• _DATA_
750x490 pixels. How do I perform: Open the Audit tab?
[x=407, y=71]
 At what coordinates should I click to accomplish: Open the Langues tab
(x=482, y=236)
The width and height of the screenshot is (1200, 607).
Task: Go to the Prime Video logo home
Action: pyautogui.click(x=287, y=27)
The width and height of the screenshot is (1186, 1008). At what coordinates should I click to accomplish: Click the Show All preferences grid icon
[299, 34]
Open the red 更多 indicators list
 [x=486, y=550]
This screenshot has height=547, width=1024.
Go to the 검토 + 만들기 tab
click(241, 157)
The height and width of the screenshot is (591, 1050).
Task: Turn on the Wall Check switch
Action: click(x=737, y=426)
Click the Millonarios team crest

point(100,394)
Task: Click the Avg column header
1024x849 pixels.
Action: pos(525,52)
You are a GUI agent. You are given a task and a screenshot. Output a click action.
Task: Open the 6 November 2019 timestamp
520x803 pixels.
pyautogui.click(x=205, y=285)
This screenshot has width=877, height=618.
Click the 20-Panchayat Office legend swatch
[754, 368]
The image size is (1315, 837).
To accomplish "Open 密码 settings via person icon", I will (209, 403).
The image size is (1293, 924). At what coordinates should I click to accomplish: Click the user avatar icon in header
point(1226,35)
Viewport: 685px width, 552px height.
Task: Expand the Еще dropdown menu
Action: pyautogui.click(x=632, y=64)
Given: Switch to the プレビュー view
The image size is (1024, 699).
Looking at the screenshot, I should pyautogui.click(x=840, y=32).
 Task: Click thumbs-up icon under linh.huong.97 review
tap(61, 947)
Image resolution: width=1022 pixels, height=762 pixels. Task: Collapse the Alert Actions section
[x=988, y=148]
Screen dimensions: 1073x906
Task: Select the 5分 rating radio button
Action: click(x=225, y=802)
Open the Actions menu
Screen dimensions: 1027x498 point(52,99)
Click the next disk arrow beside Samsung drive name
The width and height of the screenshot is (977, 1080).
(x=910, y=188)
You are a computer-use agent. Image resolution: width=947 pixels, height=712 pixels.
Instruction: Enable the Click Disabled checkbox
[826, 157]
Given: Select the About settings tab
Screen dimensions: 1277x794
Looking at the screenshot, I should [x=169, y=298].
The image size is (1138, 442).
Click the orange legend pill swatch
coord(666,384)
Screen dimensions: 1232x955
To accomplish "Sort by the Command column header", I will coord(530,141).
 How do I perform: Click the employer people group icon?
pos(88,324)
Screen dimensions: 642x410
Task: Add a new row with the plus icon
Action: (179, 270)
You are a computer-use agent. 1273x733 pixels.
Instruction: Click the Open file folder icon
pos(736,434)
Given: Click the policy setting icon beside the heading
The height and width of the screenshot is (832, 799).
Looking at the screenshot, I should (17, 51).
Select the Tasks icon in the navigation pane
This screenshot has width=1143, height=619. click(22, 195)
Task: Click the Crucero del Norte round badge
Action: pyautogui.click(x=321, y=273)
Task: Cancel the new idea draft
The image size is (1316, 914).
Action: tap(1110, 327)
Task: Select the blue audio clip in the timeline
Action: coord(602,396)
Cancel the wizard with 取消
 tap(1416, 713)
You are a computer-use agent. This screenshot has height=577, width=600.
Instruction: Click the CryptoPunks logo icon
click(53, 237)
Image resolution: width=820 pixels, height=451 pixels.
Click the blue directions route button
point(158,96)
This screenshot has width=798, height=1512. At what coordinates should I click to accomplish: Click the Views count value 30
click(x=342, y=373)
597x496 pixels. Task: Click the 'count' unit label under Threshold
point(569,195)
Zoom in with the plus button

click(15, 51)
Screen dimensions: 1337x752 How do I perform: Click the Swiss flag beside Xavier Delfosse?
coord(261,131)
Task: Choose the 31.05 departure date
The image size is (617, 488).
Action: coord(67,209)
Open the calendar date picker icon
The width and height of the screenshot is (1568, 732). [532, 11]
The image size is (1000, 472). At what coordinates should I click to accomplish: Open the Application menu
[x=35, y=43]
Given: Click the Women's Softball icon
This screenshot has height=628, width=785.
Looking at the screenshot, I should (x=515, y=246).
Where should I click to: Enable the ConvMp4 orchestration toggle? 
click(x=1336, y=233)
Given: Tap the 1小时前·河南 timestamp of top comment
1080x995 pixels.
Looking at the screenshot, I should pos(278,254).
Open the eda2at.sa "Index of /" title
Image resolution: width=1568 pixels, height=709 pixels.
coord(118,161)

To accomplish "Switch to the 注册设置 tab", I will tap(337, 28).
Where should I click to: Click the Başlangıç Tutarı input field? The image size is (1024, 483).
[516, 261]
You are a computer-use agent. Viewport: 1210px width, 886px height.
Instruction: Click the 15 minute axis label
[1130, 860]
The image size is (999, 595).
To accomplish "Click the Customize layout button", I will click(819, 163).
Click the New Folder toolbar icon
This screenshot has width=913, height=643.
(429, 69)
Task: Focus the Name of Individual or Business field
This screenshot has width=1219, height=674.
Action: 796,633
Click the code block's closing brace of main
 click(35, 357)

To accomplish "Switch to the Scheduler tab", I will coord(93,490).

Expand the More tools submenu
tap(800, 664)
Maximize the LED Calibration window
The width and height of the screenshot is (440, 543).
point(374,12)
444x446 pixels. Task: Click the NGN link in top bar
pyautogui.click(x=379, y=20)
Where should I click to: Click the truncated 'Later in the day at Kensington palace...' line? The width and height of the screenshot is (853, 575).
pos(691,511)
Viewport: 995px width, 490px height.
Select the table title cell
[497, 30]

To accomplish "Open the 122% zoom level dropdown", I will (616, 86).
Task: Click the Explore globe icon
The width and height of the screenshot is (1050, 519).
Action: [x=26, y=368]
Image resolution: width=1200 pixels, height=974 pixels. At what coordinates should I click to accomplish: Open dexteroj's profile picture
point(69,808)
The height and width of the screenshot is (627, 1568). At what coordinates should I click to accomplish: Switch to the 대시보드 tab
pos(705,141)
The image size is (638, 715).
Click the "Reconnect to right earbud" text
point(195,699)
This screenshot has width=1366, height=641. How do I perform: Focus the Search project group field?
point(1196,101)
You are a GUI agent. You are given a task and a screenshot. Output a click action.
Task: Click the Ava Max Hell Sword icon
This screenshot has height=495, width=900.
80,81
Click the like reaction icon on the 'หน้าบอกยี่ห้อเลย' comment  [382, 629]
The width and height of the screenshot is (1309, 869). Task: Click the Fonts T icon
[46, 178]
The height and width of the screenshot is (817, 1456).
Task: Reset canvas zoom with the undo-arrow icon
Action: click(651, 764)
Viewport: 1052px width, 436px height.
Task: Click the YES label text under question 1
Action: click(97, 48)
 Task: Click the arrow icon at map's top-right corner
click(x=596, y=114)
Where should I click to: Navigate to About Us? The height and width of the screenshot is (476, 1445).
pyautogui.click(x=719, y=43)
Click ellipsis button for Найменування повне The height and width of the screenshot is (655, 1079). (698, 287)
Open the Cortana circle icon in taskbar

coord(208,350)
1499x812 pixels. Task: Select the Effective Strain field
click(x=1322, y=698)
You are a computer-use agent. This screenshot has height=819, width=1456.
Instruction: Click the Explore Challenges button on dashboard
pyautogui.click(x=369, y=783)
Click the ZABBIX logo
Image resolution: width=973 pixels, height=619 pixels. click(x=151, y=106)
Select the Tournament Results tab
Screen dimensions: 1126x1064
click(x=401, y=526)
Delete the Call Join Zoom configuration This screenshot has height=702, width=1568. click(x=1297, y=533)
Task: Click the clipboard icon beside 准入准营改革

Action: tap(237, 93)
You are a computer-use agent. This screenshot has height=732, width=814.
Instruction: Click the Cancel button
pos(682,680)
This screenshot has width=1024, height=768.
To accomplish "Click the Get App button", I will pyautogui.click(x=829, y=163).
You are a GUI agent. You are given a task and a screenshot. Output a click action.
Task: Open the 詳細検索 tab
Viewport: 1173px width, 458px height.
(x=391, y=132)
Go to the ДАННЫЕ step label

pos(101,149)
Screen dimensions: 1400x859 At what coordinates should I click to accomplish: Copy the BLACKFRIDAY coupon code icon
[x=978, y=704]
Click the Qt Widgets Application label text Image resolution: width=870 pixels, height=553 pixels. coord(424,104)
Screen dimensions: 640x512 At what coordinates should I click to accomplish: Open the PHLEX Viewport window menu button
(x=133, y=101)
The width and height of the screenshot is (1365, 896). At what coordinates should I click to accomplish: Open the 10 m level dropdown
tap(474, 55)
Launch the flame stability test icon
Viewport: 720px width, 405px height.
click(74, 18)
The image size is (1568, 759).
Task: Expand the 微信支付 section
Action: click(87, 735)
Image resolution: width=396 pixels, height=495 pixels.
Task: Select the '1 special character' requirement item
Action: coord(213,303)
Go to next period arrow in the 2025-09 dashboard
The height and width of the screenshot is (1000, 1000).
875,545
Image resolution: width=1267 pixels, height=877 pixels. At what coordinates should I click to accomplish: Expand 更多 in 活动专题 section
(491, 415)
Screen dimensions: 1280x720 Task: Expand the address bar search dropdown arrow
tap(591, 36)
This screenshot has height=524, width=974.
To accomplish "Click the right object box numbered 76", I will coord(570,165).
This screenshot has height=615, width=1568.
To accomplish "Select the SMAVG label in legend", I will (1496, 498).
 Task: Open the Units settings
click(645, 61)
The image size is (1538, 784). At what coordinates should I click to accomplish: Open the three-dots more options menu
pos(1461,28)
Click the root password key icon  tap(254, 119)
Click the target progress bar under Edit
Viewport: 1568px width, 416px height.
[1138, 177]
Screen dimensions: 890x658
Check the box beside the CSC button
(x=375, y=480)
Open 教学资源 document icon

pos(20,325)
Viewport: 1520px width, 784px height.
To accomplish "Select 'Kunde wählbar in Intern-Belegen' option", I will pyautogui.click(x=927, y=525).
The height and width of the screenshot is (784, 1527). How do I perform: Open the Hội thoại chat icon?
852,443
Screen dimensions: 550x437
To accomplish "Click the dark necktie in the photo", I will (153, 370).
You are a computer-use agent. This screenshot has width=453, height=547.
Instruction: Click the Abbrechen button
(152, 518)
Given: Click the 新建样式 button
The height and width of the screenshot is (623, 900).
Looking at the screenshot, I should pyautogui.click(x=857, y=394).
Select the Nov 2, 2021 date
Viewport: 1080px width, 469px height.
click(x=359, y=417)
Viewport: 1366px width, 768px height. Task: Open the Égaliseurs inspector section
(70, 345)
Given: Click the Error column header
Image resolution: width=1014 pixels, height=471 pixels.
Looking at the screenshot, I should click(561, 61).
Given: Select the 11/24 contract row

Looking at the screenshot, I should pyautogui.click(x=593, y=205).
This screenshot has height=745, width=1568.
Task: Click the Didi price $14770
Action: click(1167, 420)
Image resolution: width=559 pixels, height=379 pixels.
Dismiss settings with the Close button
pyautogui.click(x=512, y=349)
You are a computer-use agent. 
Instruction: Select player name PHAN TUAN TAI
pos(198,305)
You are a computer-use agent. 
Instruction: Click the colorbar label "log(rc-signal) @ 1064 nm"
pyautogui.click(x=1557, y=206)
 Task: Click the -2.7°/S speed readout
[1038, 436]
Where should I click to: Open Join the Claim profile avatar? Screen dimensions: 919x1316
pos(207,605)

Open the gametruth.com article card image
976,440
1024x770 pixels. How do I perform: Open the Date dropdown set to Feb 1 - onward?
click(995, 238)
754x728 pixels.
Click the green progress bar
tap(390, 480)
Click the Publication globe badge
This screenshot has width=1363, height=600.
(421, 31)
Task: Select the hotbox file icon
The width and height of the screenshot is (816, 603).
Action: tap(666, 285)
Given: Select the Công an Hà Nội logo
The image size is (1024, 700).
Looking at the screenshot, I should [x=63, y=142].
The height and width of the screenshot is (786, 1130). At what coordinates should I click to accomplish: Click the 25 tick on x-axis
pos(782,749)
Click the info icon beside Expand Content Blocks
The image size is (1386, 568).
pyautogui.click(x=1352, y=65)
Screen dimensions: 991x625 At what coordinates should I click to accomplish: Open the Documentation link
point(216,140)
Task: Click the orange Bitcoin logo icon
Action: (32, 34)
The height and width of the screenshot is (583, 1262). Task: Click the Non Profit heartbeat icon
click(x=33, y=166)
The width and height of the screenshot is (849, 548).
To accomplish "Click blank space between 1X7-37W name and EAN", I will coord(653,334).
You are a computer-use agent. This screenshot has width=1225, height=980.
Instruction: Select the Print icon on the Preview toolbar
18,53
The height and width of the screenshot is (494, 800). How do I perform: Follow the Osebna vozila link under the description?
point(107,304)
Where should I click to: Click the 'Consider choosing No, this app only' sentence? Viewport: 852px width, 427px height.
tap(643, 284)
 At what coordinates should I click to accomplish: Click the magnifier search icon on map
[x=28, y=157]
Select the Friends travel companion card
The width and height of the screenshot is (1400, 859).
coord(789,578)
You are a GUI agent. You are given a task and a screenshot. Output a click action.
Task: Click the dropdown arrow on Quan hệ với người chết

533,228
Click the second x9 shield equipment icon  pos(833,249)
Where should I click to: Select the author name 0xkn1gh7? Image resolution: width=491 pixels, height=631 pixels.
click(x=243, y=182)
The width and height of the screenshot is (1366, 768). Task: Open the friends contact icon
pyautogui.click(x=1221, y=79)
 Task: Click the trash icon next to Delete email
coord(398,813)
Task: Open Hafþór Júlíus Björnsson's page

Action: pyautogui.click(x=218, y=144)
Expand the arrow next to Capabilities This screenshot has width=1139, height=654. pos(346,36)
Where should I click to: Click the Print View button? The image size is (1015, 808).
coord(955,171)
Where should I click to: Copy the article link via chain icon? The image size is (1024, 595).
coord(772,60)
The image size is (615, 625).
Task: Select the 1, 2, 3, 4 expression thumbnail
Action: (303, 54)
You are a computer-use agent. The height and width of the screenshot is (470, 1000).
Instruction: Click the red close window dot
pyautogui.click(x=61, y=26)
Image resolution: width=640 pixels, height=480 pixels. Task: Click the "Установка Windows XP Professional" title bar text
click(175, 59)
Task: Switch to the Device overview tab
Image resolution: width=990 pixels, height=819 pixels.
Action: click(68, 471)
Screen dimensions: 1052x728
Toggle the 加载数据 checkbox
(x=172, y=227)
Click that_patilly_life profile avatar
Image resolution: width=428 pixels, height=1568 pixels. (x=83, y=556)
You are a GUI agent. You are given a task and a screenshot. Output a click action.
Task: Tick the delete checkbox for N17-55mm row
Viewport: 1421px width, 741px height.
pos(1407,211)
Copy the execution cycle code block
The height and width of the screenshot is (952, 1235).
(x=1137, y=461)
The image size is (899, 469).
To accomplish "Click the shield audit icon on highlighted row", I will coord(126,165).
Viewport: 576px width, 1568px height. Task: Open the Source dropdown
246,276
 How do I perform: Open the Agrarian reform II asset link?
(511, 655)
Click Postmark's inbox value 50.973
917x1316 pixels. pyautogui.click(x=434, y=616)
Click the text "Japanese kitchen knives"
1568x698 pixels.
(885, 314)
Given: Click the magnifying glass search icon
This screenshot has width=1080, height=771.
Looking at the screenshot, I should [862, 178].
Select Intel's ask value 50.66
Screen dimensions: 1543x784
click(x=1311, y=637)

• _WHAT TO DO_
Copy out all lines of the listing above that include "column".

• _THE ANSWER_
Task: Click the Avg column header
To accomplish "Sort by the Command column header", I will coord(530,141).
Given: Click the Error column header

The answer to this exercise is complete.